第2話 インフルエンサー

 長い間、連絡を取り合ってなかった旧友からも鬼のように連絡が来ていた。顔すらも朧気で、会話した回数すら片手で足りるくらいの、辛うじて顔と名前が合致するような関係の希薄だったクラスメイトまで連絡を寄越している。

 どこから俺の連絡先を仕入れたんだ? それを言えば親戚を名乗る見知らぬ名前まである。俺の個人情報を号外かなにかだと勘違いしている奴がいるみたいだ。


「インフルエンサーたちって、なにこれ? 俺の配信に来てたリスナーなんて四人だぞ……たしか宣伝してくれるって話だったけど……なんでこんな数のインフルエンサーが……」


 ふとたった今入った通知が目に止まる。送り主の名前に見覚えがあったからだ。

 夥しい量の通知に押し流されていくそれを追い掛けて表示する。その内容はコラボしませんか? とのこと。


入江美夢いりえみゆって」


 携帯端末からテレビに視線が移る。

 俺のチャンネルを最初に紹介したという配信者史上もっとも奇特なインフルエンサーの名前だ。入江美夢の文字がモニターにたしかに表示されている。


「あれが、これ?」


 チャンネル登録数1000万越えの雲の上にいるような配信者が、天と地くらい立場の離れた俺をコラボに誘っている。底辺配信者の妄想にしたって酷い出来だ。

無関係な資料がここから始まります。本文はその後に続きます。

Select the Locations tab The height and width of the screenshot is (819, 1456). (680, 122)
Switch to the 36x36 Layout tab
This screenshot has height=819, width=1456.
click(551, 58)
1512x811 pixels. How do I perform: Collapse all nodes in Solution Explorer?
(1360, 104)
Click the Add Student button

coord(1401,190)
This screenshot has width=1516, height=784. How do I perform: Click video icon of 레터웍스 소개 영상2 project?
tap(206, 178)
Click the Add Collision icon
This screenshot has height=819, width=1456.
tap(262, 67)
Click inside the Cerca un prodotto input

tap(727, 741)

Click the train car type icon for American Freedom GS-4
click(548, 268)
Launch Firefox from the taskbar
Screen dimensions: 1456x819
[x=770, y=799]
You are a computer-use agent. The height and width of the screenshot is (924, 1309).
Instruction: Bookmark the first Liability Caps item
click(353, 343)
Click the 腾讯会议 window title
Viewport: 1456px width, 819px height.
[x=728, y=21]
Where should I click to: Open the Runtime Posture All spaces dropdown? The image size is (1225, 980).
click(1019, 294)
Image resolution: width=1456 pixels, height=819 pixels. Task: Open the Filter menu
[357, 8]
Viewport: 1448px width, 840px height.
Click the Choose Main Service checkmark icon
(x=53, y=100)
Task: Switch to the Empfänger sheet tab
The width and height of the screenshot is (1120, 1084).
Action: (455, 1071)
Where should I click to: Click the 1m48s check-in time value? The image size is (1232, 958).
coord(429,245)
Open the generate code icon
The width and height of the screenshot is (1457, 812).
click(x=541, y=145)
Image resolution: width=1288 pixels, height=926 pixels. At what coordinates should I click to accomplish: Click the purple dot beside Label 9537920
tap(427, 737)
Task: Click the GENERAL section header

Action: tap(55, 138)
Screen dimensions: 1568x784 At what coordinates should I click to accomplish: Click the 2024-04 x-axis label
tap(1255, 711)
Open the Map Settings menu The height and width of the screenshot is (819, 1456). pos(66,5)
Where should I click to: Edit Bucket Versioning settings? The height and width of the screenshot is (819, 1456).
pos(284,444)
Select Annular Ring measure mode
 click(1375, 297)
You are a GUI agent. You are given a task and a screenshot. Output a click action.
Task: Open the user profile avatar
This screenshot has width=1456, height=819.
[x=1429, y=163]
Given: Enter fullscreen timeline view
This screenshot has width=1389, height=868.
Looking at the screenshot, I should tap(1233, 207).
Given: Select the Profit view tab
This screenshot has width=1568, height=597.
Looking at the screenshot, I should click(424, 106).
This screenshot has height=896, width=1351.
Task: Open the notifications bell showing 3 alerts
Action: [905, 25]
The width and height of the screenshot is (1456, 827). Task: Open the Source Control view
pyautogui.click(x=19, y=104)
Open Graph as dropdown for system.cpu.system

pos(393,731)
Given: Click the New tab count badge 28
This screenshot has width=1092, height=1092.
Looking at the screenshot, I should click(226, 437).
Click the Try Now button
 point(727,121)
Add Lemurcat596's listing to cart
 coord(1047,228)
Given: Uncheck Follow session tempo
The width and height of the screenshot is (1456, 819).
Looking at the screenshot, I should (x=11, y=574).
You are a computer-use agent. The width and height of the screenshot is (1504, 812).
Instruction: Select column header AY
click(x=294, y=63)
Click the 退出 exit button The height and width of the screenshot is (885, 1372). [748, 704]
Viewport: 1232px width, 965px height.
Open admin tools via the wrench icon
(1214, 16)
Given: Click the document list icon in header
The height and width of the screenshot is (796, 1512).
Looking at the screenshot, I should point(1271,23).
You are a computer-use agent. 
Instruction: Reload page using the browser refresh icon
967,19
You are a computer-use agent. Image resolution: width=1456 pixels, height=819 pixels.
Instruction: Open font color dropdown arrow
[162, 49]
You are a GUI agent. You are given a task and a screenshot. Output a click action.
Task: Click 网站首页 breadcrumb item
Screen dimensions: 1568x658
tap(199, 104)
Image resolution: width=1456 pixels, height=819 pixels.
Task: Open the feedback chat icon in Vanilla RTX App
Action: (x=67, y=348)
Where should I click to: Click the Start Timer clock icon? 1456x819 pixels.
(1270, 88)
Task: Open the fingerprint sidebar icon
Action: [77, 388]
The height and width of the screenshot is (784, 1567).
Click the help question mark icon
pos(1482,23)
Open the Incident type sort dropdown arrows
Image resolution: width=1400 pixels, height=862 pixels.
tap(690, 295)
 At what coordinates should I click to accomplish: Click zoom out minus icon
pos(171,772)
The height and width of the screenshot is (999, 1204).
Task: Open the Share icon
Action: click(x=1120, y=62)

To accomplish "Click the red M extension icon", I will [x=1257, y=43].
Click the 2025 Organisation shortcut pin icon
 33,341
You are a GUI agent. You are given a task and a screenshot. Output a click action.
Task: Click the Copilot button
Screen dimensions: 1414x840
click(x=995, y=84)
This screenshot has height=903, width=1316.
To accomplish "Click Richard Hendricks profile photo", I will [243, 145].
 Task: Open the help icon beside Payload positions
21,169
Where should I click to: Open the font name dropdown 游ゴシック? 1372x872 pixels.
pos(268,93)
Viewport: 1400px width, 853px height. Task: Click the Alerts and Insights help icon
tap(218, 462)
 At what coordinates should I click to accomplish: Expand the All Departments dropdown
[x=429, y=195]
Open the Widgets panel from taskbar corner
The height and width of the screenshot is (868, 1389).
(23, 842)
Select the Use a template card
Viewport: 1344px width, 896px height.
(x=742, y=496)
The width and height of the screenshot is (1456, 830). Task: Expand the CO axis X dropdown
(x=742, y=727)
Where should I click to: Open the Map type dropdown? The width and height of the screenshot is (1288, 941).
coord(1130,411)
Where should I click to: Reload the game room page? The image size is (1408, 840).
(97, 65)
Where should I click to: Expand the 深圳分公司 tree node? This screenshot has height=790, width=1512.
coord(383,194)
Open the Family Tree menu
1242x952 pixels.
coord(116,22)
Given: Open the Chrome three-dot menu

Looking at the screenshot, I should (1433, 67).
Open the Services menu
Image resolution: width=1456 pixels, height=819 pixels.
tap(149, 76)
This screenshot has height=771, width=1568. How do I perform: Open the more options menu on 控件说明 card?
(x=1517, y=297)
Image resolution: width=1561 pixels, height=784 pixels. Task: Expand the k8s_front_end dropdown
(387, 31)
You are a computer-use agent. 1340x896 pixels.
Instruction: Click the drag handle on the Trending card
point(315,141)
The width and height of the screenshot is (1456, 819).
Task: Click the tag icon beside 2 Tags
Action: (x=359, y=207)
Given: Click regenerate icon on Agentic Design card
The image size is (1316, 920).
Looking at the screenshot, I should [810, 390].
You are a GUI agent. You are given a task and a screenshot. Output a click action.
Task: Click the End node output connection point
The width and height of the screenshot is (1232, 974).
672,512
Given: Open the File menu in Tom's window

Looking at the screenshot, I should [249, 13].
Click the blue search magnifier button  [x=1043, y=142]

 でもそんな馬鹿馬鹿しい話が現実にいま起こっている。本気で夢じゃないかと目の前の現実を疑ったのは初めての経験だった。画面の向こうの世界に突然引きずり込まれたような不思議な感覚がする。


「コラボ……すればはっきりするか」


 このインフルエンサーは果たして、俺の配信に来ていたリスナーの一人なのか。

 こうなった以上は真相を確かめないことには気が収まらない。コラボを了承する旨を伝えると、すぐに返事が携帯端末に届いた。

 待ち合わせ場所は近くのカフェ。


「行くか」


 すぐに身支度を整えて家を後に。玄関の鍵を閉めたのを確認してから地面を蹴り、魔術で空へと舞い上がる。

 眼下に広がる街並みはいつも通り忙しなく自動車が動いていて、線路上で我先にと電車が走っている。公共の移動手段を効率よく使ってもカフェまでは三十分ほどかかるけど、空を使って真っ直ぐに飛べば数分にまで短縮可能だ。

 俺の魔術って超便利。

 優雅な空の旅もあっという間に終わって目的地付近到着。人目のない路地裏に降りたその足で約束のカフェへ。鈴を鳴らして店内に足を踏み入れ、適当な席について注文を済ませる。

 約束の時間までまだすこし。運ばれてきたコーヒーを飲んで目を覚ましているとまた鈴の音が鳴った。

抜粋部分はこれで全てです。